Stress may be a particularly difficult problem to address in post-pandemic law practice. First, stress may be inherent in the profession; a recent analysis by the Washington Post of survey data collected between 2010 and 2021 by the U.S. Bureau of Labor Statistics found that lawyers were the most stressed of any occupation (Law is the Most Stressful Profession, Newspaper’s Analysis Finds, Debra Cassens Weiss, 1/24/23, ABA Journal). Second, Doctor Larry Richard, an expert on the psychology of lawyer behavior and founder of the LawyerBrain, notes that the open-ended stressors of the Covid pandemic diminished nearly everyone’s ability to handle workplace stressors by altering the brain’s fight-or-flight response. Through near constant use during the pandemic, that circuit is now more easily activated, and as a result people may become hyper-reactive to smaller, everyday stressors; relatedly, “intellectual horsepower” may have been degraded because more bandwidth is now dedicated to this threat circuit (The Lawyers Are Not Alright, 1/30/23, The American Lawyer).
Krill views the increase in stress resilience offerings by law firms as beneficial half-measures, addressing only “the consequences of stress rather than mitigating the causes” (Highly Stressed Lawyers 22 Times More Likely to Consider Suicide, Study Finds “Highly Stressed,” Dan Roe, 2/13/23, The American Lawyer).

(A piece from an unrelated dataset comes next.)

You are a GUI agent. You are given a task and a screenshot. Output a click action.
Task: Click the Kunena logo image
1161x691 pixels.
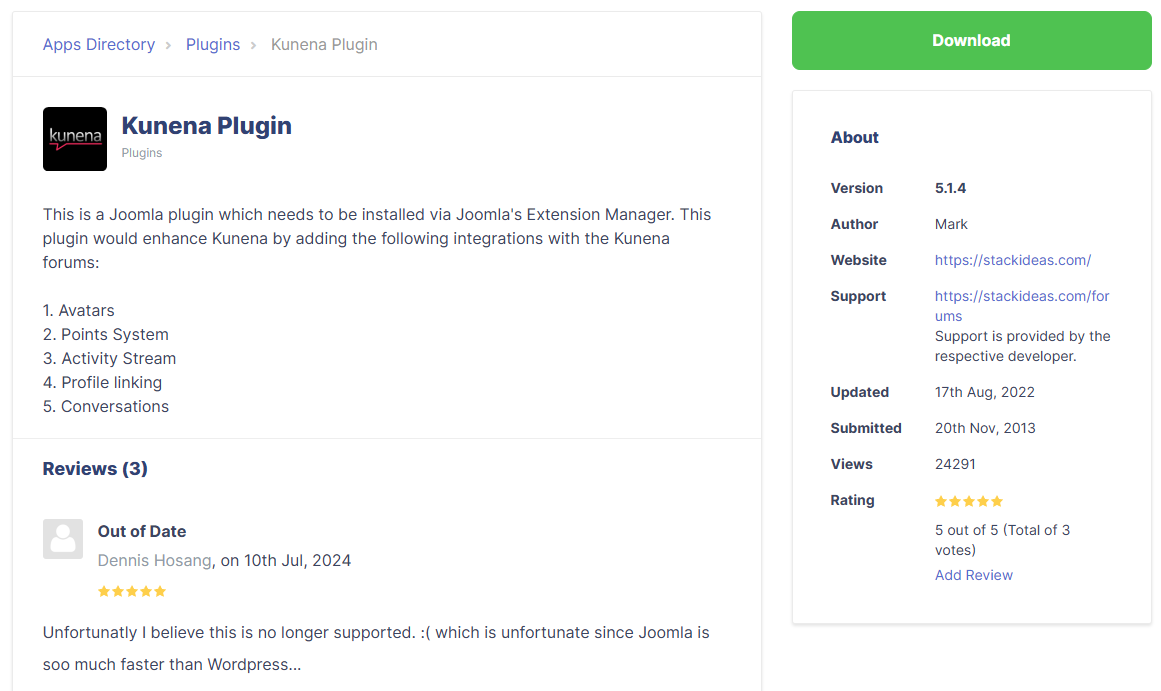pyautogui.click(x=75, y=139)
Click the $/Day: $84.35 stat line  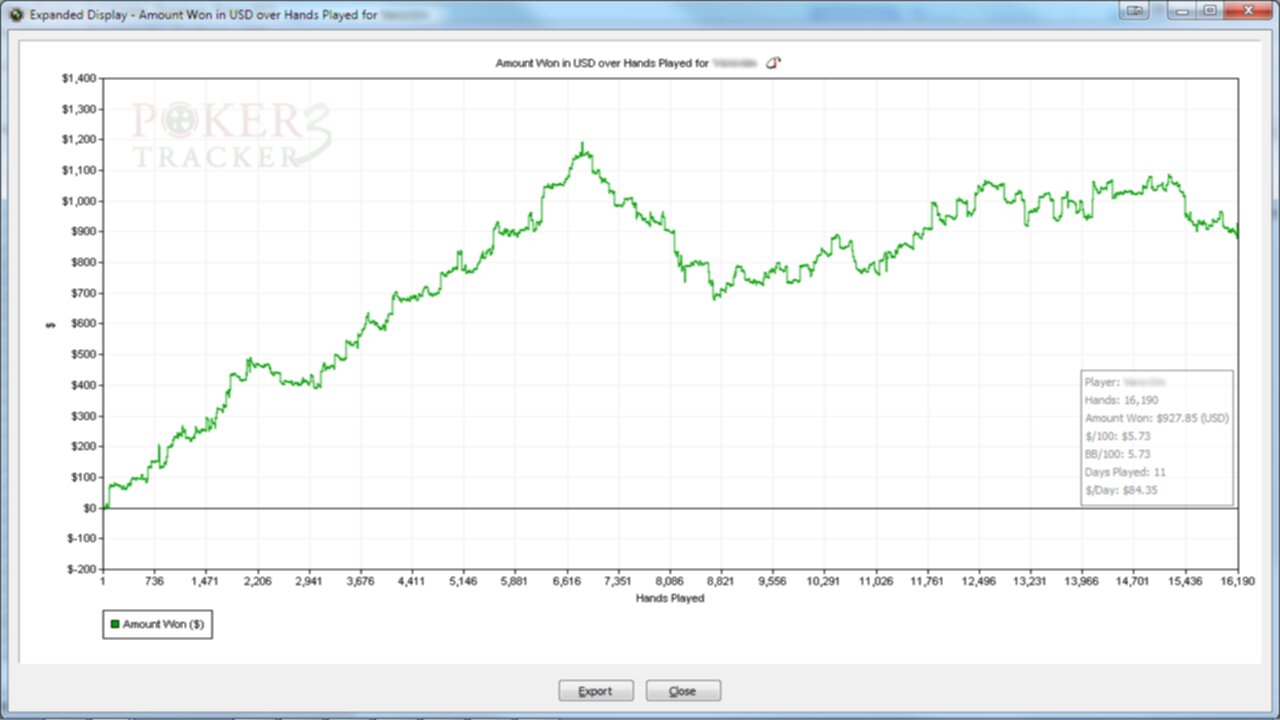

To mitigate, Krill suggests in part that firms conduct regular work-life boundary audits to ensure manageable workloads (Highly Stressed).
Chat GPT
Firms are considering how to take advantage of ChatGPT and other generative AI solutions. In a perfect world, ChatGPT could handle lower-level work, freeing up attorneys to do higher-level (higher fee-earning) work. However, some commentators question whether junior associate development might be stunted by outsourcing lower-level tasks through which associates have traditionally familiarized themselves with relevant documents, clients, and industries. Additionally, firms may need to grapple with how to keep associates busy and/or profitable in the absence of this work.
As Law.com’s Atif Ludi noted, there are several other concerns with generative AI: 1) the accuracy of information; 2) the potential release of sensitive information into the web through queries; 3) the possibility of inadvertently downloading ransomware onto firm devices (ChatGPT, Friend or Foe?, Atif Ludi, 2/27/23, Law.com Compass). ChatGPT’s successor GPT-4 may address these initial concerns in part. According to a press release on Tuesday, GPT-4 passed both the multiple choice and the written portions of the Uniform Bar Exam and exceeded the average score of human test-takers. Further, “[c]lient data is never used to train the models, and law firms retain complete control over their data” (GPT-4 Is Here. Casetext’s CoCounsel Already Brought It to Legal, Stephanie Wilkins, 3/14/23, Corporate Counsel, quoting Casetext’s Chief Technology Officer Dr. Ryan Walker).
Casetext gave early access to GPT-4 to several Fortune 50 companies and firms in the AmLaw 50 through its CoCounsel product. According to the press release, DLA Piper has been using CoCounsel since September 2022; DLA Piper’s Americas Chair Frank Ryan noted that GPT-4 is “changing how the law is practiced by automating critical, time-intensive tasks and freeing our lawyers to focus on the most impactful aspects of practice.”